In Gibbons Creek, “you’ll find Coho salmon, you’ll find steelhead, you’ll find a small number of cutthroat trout and you’ll find an abundance of lamprey,” Collins said.
“Just because we have so much more open water at the refuge than we used to, now there are so many opportunities for nesting birds and a much larger variety of waterfowl,” said Juliette Fernandez, project leader for U.S. Fish and Wildlife.
On the first day the refuge was reopened, Fernandez said, visitors reported seeing a wide variety of birds including purple martin, killdeer, herons, geese, ducks and others.
“There was a little killdeer mother over by the trail that was yelling at everybody walking by,” Fernandez said.
The restoration project included a complete reconfiguration of the existing levee system, reconnecting the refuge and Gibbons Creek to the lower Columbia River. Two miles of existing levees were removed.
In their place are two new setback levees that either maintain or improve the level of flood protection for the area. The Port of Camas-Washougal and the city of Camas will also have greater protection from floods because of the new levees, Collins said.
The restoration project gives visitors new opportunities to explore.
“The trail system is longer, and it’s also a lot more diverse. Instead of just walking along the river, the trail now weaves into and out of the refuge and crosses a couple of channels with new bridges,” Collins added.
Removing invasive plant species was also important to the project partners. Around 250 acres of native riparian forest were planted with 500,000 plantings of willow, cottonwood, spirea, dogwood and wapato, a tuber that was vital to the Chinook Indians.
While most of the plantings were done by local contractors, the refuge also brought 2,000 local students to help with nearly 10,000 of the plantings.
“That was super exciting, because it really got the community involved,” Collins said.
The soil used to build the new levees was sourced from the refuge, so that “it not only generates the right kind of soil to build the levees but also generates beneficial habitats,” Collins said.
But not all the work is done.

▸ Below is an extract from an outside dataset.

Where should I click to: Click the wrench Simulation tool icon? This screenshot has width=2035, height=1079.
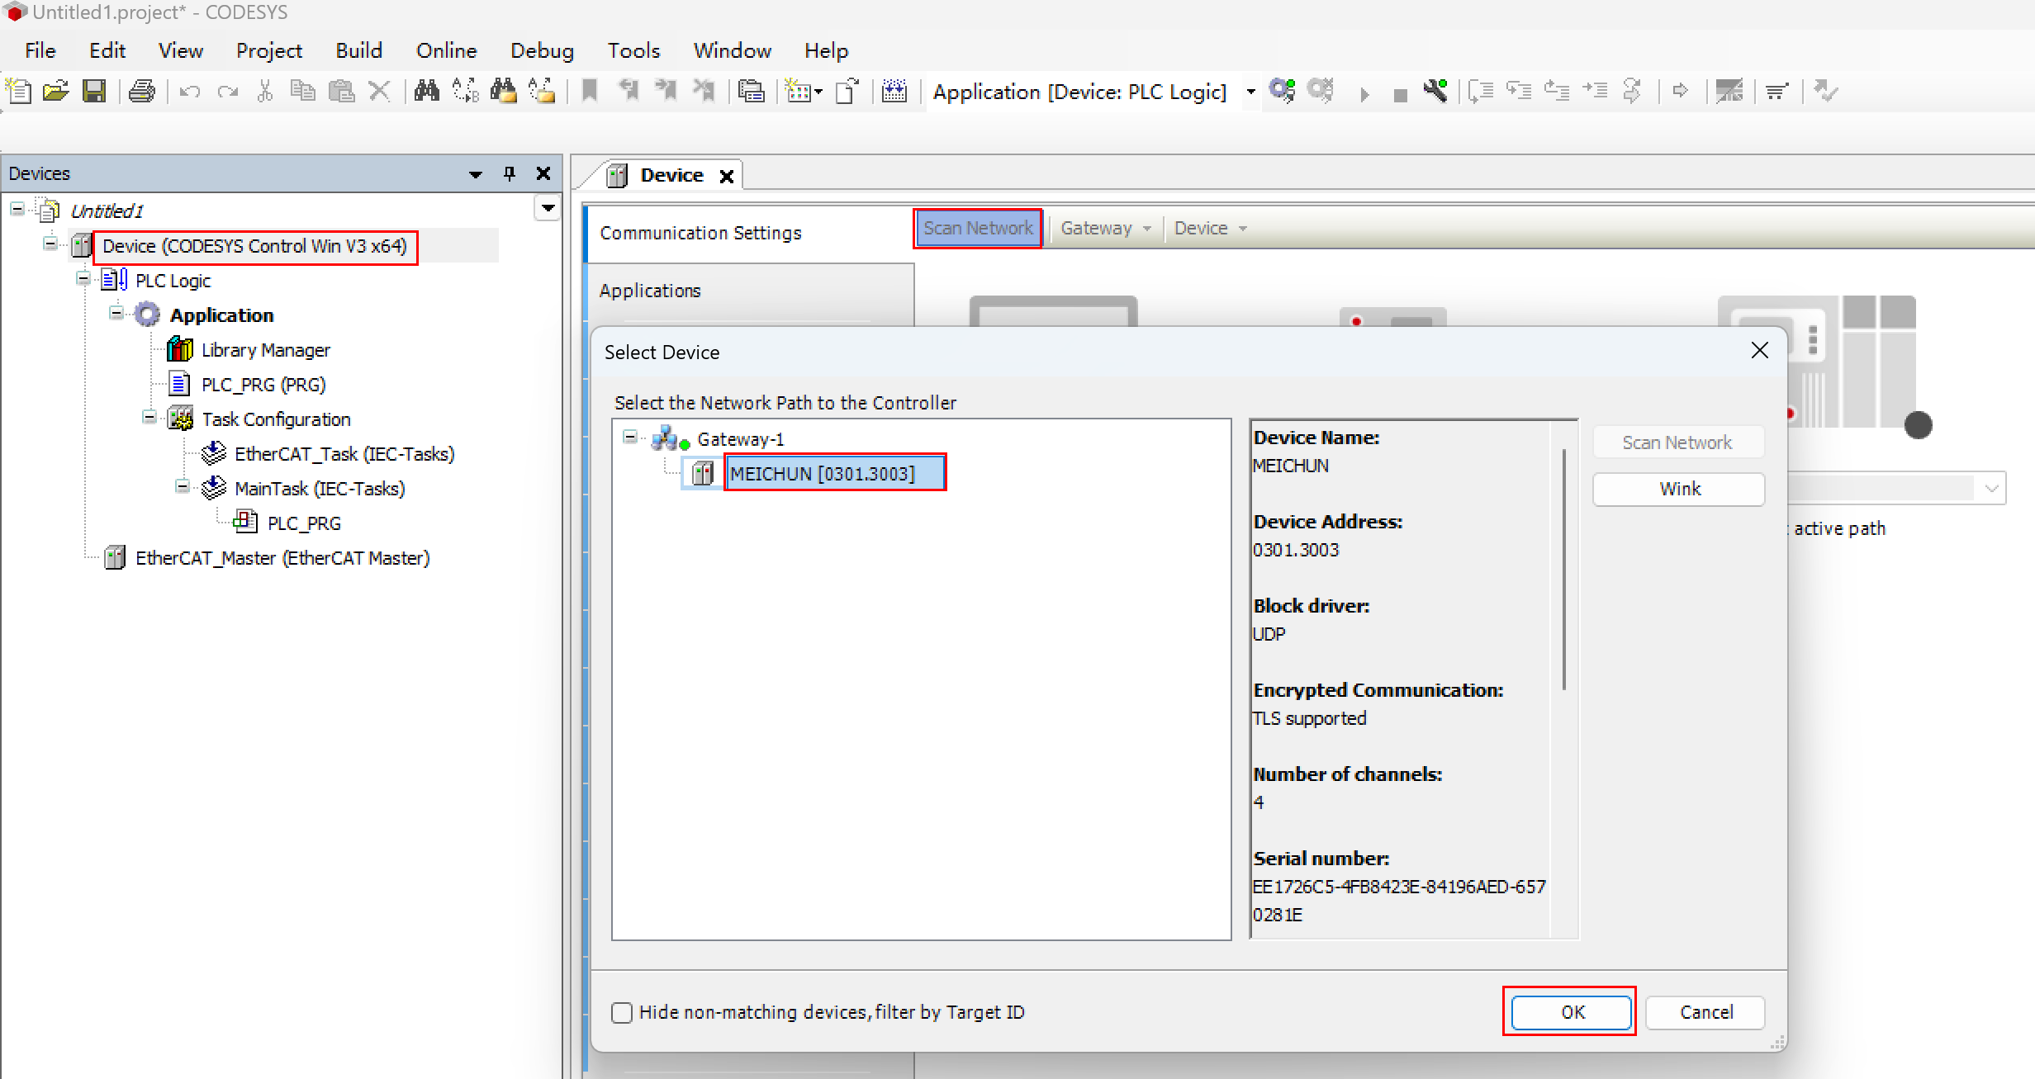[x=1436, y=91]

The refuge will need to close for one month over the summer to allow crews to finish a final stretch of trail work that was delayed by the winter and spring’s heavy rains.

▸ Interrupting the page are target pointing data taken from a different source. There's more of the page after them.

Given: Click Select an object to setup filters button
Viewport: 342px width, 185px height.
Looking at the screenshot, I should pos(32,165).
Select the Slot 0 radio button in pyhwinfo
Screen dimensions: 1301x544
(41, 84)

About 85 percent of the funding for the project came from the Bonneville Power Administration as part of its efforts to offset impacts of dam operations. The remaining funds came from the Washington Department of Ecology, National Fish and Wildlife Foundation, U.S. Fish and Wildlife Service and Bonneville Environmental Foundation (which is separate from BPA), Collins said.

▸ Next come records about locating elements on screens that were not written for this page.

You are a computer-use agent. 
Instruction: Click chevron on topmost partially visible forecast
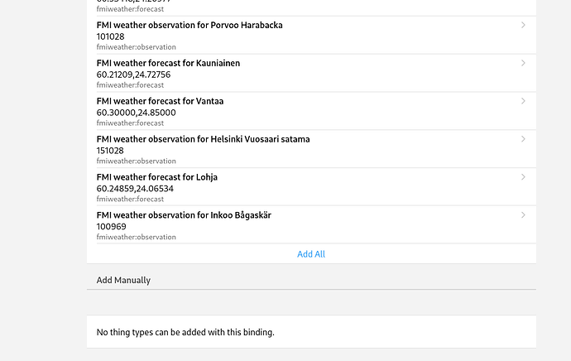coord(523,4)
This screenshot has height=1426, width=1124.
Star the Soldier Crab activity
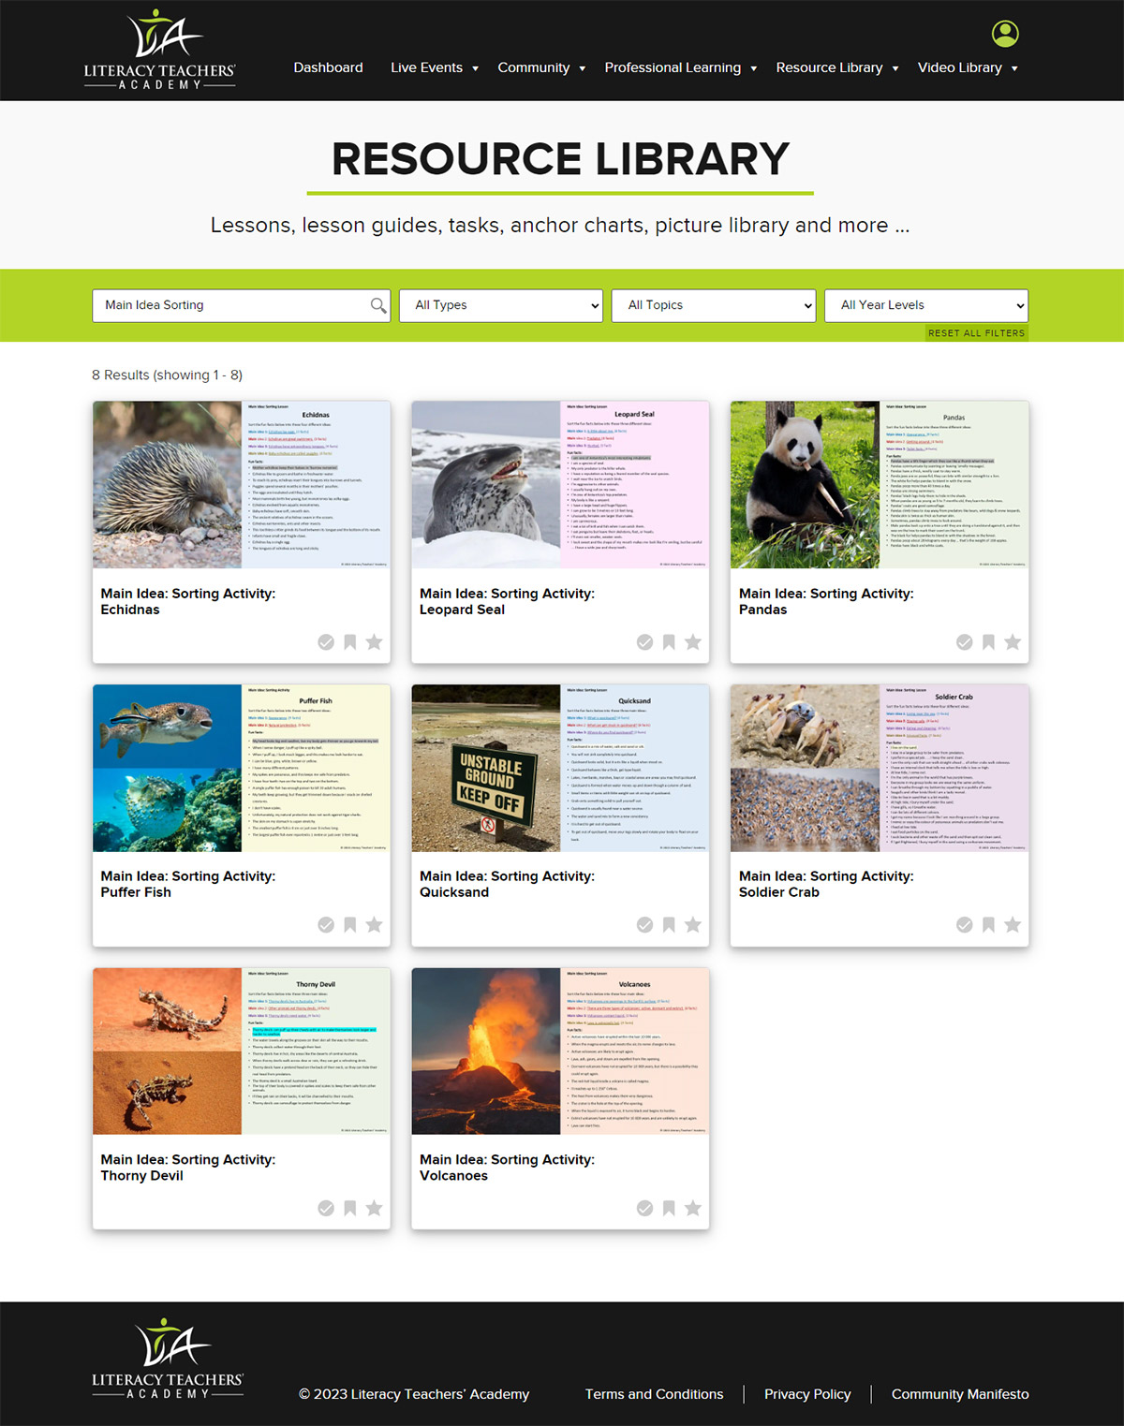click(1012, 925)
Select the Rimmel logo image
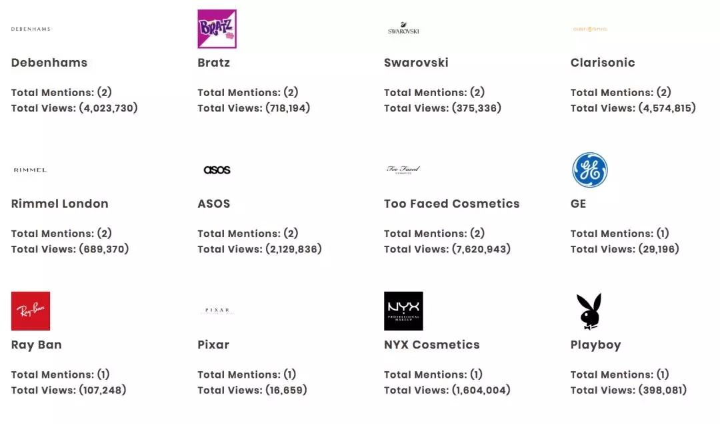 click(x=31, y=170)
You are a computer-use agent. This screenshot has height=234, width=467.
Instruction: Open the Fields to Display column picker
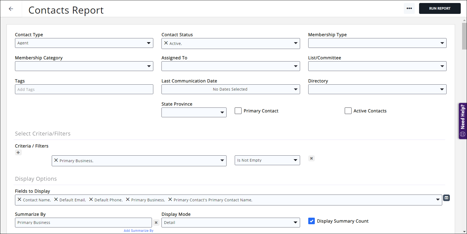[x=446, y=198]
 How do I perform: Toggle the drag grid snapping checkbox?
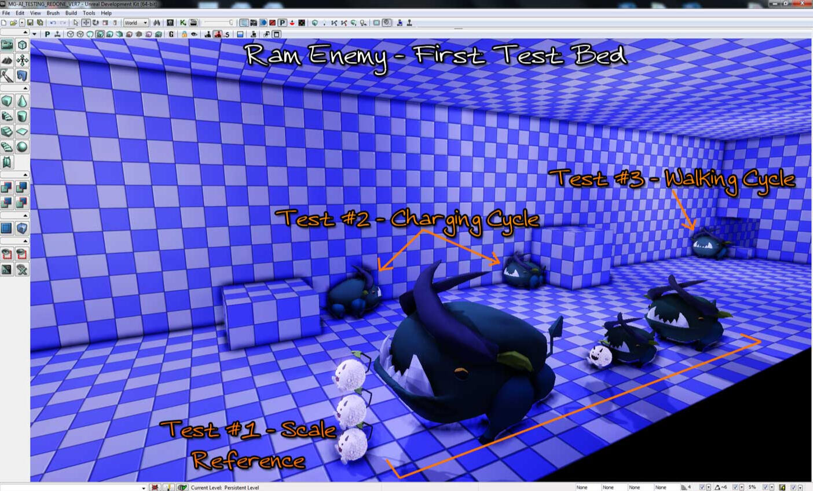click(702, 488)
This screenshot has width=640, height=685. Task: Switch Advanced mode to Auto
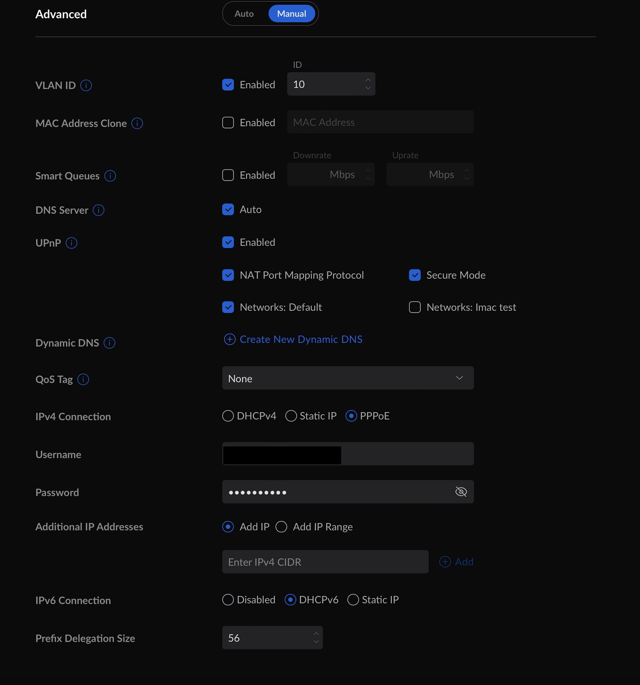click(x=244, y=14)
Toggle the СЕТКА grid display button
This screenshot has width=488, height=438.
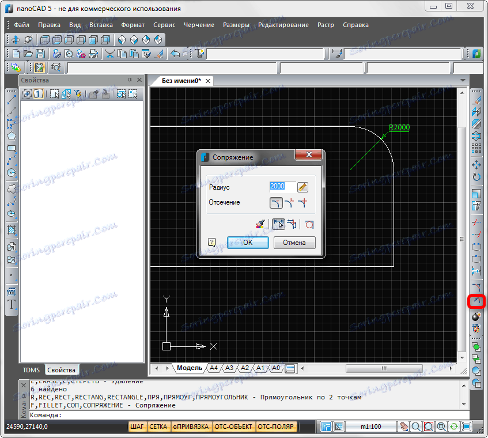(158, 427)
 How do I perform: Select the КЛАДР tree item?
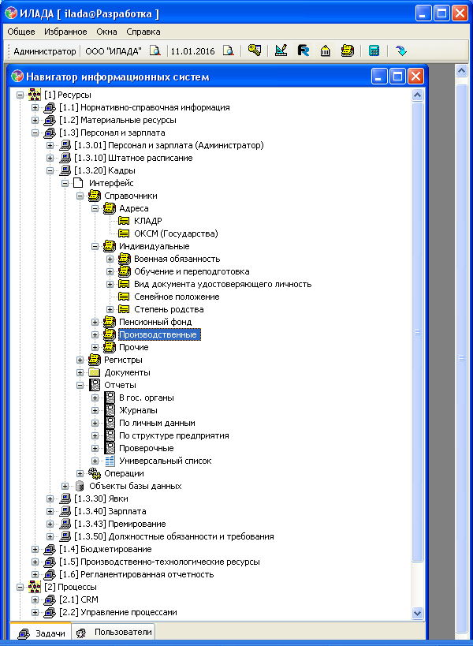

The Steigerwald Lake refuge is operated by the U.S. Fish and Wildlife Service, which acquired the original section of the refuge in the 1980s. It’s part of the larger Ridgefield National Wildlife Refuge Complex, which also includes the Franz Lake, Pierce and Ridgefield national wildlife refuges.
Public gets first look
A grand opening ceremony with guest speakers and project partners was held Saturday to celebrate the refuge’s reopening and completion (nearly) of the habitat restoration. But Jasmine Zimmer-Stucky from Lower Columbia Estuary Partnership said the decision was made to open the refuge a week earlier to give visitors a chance to see the changes first.
“The logic behind that was, who is the refuge for? Is it for the dignitaries and figureheads? Do they get to be the first ones to walk the new trails, or is it the public who are going to be the long-term stewards and who love this place?” Zimmer-Stucky said.
Fernandez said the expectation was that visitors would begin to trickle in over the first few days the refuge was reopened. However, she noted the parking lot — which is 50 percent bigger than it was previously — was already packed the first day.
“The turnout was amazing,” Fernandez said. “It was really neat to see them be so inspired and excited to see all the wildlife.”
Those who haven’t had a chance to visit the refuge yet can at least get a taste of it. Sort of. Washougal’s 54-40 Brewery launched its newest IPA called Reconnection Ale in honor of the project.
“It has the tasting notes of overripe peach and apricot; it’s hazy, not too bitter, a very nice tasting IPA,” Zimmer-Stucky said.